:: Excerpt to read ::
◆ ◆ ◆ ◆ ◆
I´ve spent days searching for the optimal models which would fulfill all of the standard OLS assumptions (normal distribution, homoscedasticity, no multicollinearity) in R but with 12 variables, it´s impossible to find the optimal var combination. So I was trying to create a script which would automatize this process.
Here the sample code for calculations:
x1 <- runif(100, 0, 10)
x2 <- runif(100, 0, 10)
x3 <- runif(100, 0, 10)
x4 <- runif(100, 0, 10)
x5 <- runif(100, 0, 10)
df <- as.data.frame(cbind(x1,x2,x3,x4,x5))
library(lmtest)
library(car)
model <- lm(x1~x2+x3+x4+x5, data = df)
# check for normal distribution (Shapiro-Wilk-Test)
rs_sd <- rstandard(model)
shapiro.test(rs_sd)
# check for heteroskedasticity (Breusch-Pagan-Test)
bptest(model)
# check for multicollinearity
vif(model)
#-------------------------------------------------------------------------------
# models without outliers
# identify outliers (calculating the Cooks distance, if x > 4/(n-k-1) --> outlier
cooks <- round(cooks.distance(model), digits = 4)
df_no_out <- cbind(df, cooks)
df_no_out <- subset(df_no_out, cooks < 4/(100-4-1))
model_no_out <- lm(x1~x2+x3+x4+x5, data = df_no_out)
# check for normal distribution
rs_sd_no_out<- rstandard(model_no_out)
shapiro.test(rs_sd_no_out)
# check for heteroskedasticity
bptest(model_no_out)
# check for multicollinearity
vif(model_no_out)
What I have in mind is to loop through all of the var combinations and get the P-VALUES for the shapiro.test() and the bptest() or the VIF-values for all models created so I can compare the significance values or the multicollinearity resp. (in my dataset, the multicollinearity shouldn´t be a problem and since to check for multicollinearity the VIF test produces more values (for each var 1xVIF factor) which will be probably more challenging for implementing in the code), the p-values for shapiro.test + bptest() would suffice…).
I´ve tried to write several scripts which would automatize the process but without succeed (unfortunately I´m not a programmer).
I know there´re already some threads dealing with this problem
How to run lm models using all possible combinations of several variables and a factor
Finding the best combination of variables for high R-squared values
but I haven´t find a script which would also calculate JUST the P-VALUES.
◆ ◆ ◆ ◆ ◆
:: The data ::
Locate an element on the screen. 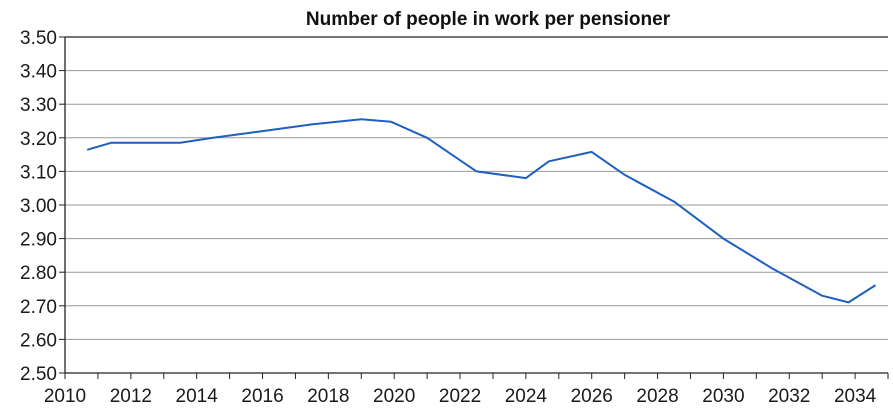 Image resolution: width=893 pixels, height=412 pixels. x-tick-label: 2030 is located at coordinates (723, 396). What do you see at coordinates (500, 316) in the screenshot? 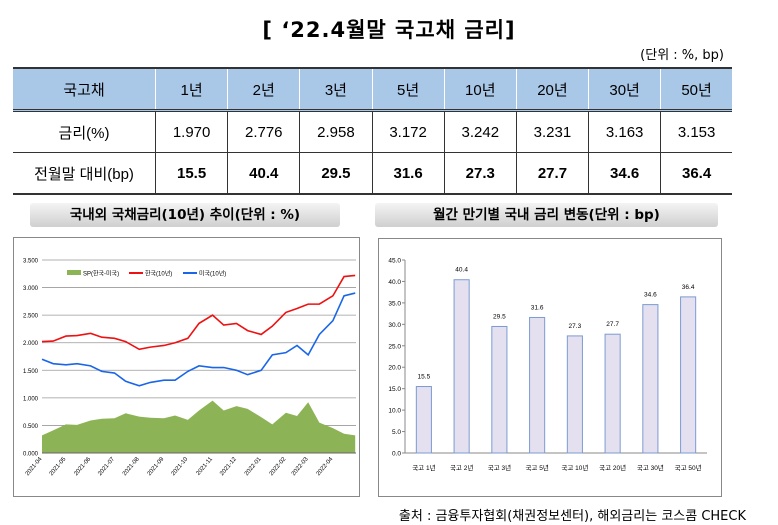
I see `data-label: 29.5` at bounding box center [500, 316].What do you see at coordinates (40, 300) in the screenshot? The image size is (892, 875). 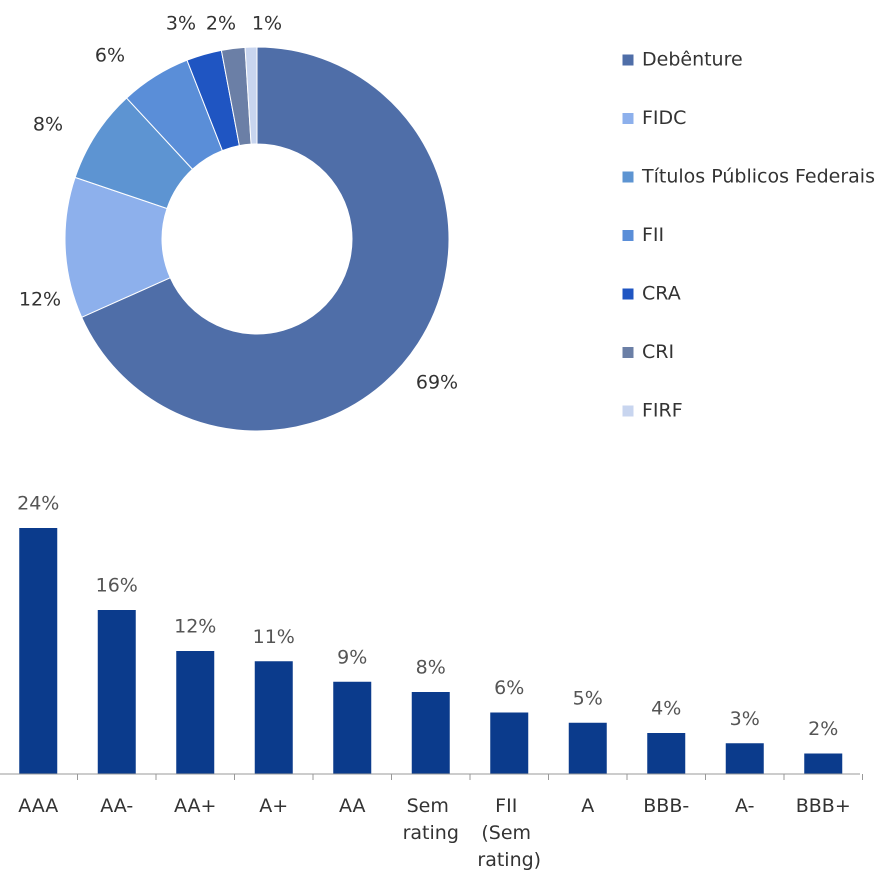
◆ ◆ ◆ ◆ ◆
:: About this exercise ::
Copy the part of the R regression post between "x3 <- runif(100, 0, 10)" and "bptest(model)", inclusive, replacing "model" with "fit". Rely only on the R regression post.

:: Answer to this task ::
x3 <- runif(100, 0, 10)
x4 <- runif(100, 0, 10)
x5 <- runif(100, 0, 10)
df <- as.data.frame(cbind(x1,x2,x3,x4,x5))
library(lmtest)
library(car)
fit <- lm(x1~x2+x3+x4+x5, data = df)
# check for normal distribution (Shapiro-Wilk-Test)
rs_sd <- rstandard(fit)
shapiro.test(rs_sd)
# check for heteroskedasticity (Breusch-Pagan-Test)
bptest(fit)